**Stated problem A:** In the penalty article, reproduce the passage starting with the words containing "This marks the" and ending with "Consumer Price Index.", substituting "Producer Price Index" for "Consumer Price Index".
**Stated problem B:** According to the penalty article, by what percentage did the DOL raise OSHA penalties in August 2016?

**Article:**
US Department of Labor Announces Higher Penalties for Labor Violators

Derek Jones

Derek Jones

VP of Business Development, Deputy Americas

January 08, 2018

US Department of Labor Announces Higher Penalties for Labor Violators

Derek Jones, VP of Business Development, Deputy Americas
January 08, 2018

U.S Department of Labor announces higher penalties for labor violators

The Department of Labor (DOL) announced a 2% increase in penalties levied against employers that violate the Occupational Safety and Health Administration’s (OSHA) labor regulations.

This marks the second adjustment in under two years and both hikes were implemented in order to comply with the Inflation Adjustment Act. The new penalties will be applied to any violation of the OSHA rules or standards that occurs after January 2, 2018.

In August of 2016, the DOL instituted a 78% increase in OSHA penalties–a radical departure from over two decades of unchanged rates. The DOL raised the fines to match inflation and mandated that a recurring increase be assessed in January every year. This increase is pegged to the inflation rate measured by the Consumer Price Index.

What are the changes?

**Raw records:**
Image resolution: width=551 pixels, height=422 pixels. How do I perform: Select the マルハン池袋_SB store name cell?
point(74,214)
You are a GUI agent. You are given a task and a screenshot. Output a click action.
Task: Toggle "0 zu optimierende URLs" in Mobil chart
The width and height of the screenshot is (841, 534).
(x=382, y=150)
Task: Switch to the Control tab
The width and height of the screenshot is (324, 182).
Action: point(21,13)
---
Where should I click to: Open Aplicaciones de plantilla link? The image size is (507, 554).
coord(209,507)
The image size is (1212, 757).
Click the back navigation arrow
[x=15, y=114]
---
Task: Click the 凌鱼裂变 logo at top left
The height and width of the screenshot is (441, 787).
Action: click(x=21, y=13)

**Full response A:**
This marks the second adjustment in under two years and both hikes were implemented in order to comply with the Inflation Adjustment Act. The new penalties will be applied to any violation of the OSHA rules or standards that occurs after January 2, 2018.

In August of 2016, the DOL instituted a 78% increase in OSHA penalties–a radical departure from over two decades of unchanged rates. The DOL raised the fines to match inflation and mandated that a recurring increase be assessed in January every year. This increase is pegged to the inflation rate measured by the Producer Price Index.

**Full response B:** 78%